Vitro Corporation
- Formerly: Vitro Manufacturing Company (1950-1968); Vitro Engineering Corp. (1968-1993); Tracor Systems Technologies (1993-1999);
- Founded: 1950; 75 years ago
- Defunct: 1999
- Fate: Merged into BAE Systems Inc.
- Parent: Automation Industries Inc (1968-1978); GK Technologies (1978-1993); Tracor (1993-1998); GEC plc (1998-1999);

= Vitro Corporation =

United States defense contractor

Vitro Corporation was a major United States defense contractor which became part of BAE Systems Inc. in 1999.

==History==
Vitro was incorporated in 1950 as the Vitro Manufacturing Company. Its main product was slide transparencies for overhead projectors. For some time prior to incorporation, the founders had produced tinted lighting gels for the theater and stage industry, and were known for their leadership in the production of gels used to replicate the lighting characteristics of the outdoors on a sunny day. These gels had this quality because of the admixture of salts of uranium, which are bright yellow. This business had positioned Vitro as a ready source of uranium during US military and scientific research efforts into nuclear energy during the Second World War. It seems likely that the confidential relationships developed in this time-frame with US government entities led to later contracting and development business arrangements.

In 1950 Vitro acquired the Kellex Corporation, a company involved in the development of the nuclear bomb. In 1953 the company reorganised as the Vitro Corporation of America. One of Vitro's earliest customers was the United States Navy, a relationship which continued into the 1990s.
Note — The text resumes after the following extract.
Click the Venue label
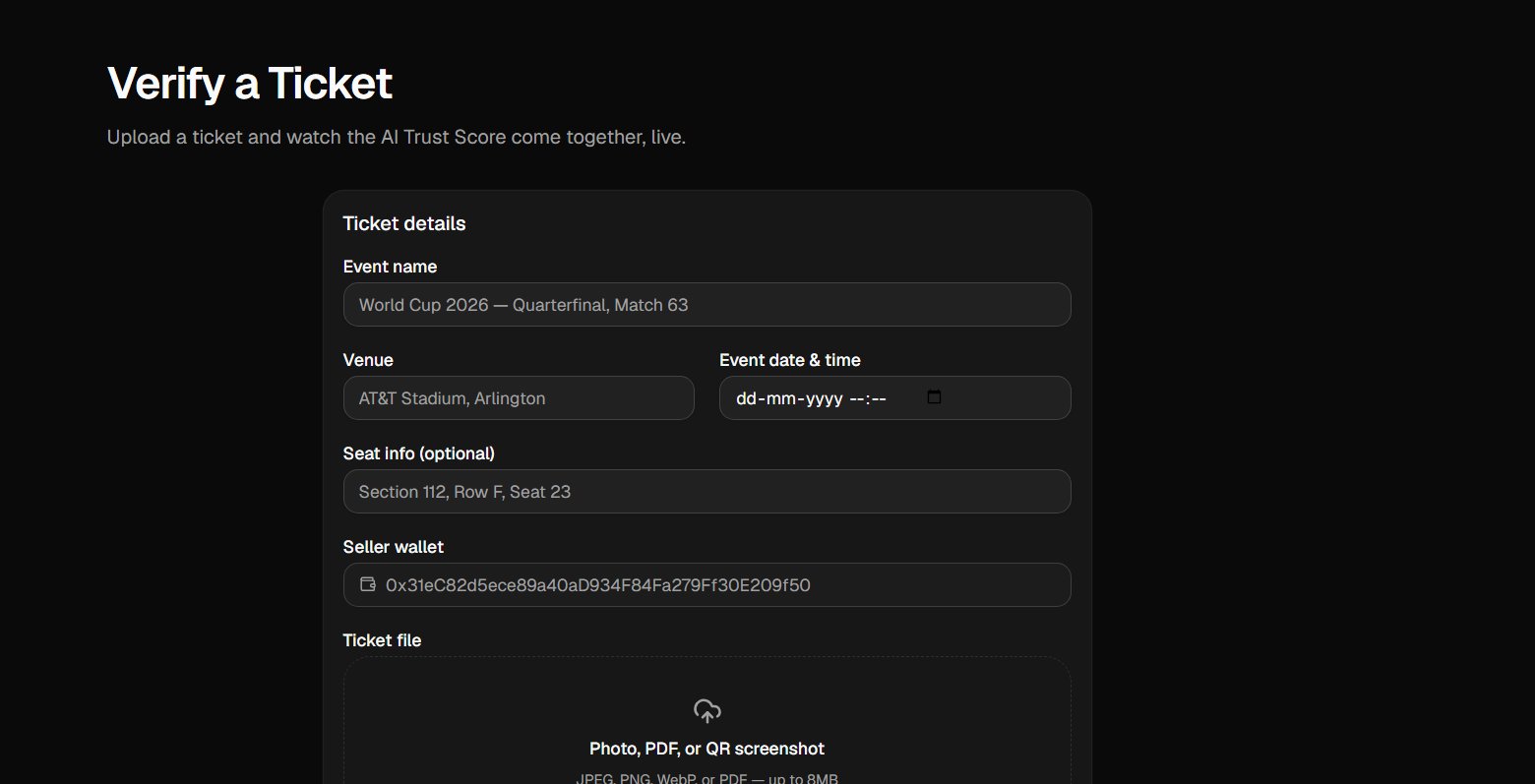The height and width of the screenshot is (784, 1535). pos(368,360)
In 1968 Vitro was acquired by Automation Industries Inc and renamed Vitro Engineering Corp. In 1978 Automation Industries and its Vitro subsidiary were acquired by General Cable Corp, which renamed the new company GK Technologies. In 1981 GK Technologies (including Vitro) was acquired by the Penn Central Corporation. Penn Central had emerged from bankruptcy without its failing rail businesses (acquired by the Federal government) and diversified into defense and other businesses. By the early 1990s Penn Central had begun to focus on financial services and in 1992 announced it was divesting Vitro. In 1993 Tracor completed its purchased of Vitro for $94 million. The Vitro acquisition almost doubled the size of Tracor. Vitro merged with Tracor Applied Sciences to form Tracor Systems Technologies, Tracor's largest subsidiary.

In July 1998 the British electronics conglomerate GEC plc purchased Tracor. In November 1999 GEC merged its defense arm (including Tracor) with British Aerospace to form BAE Systems.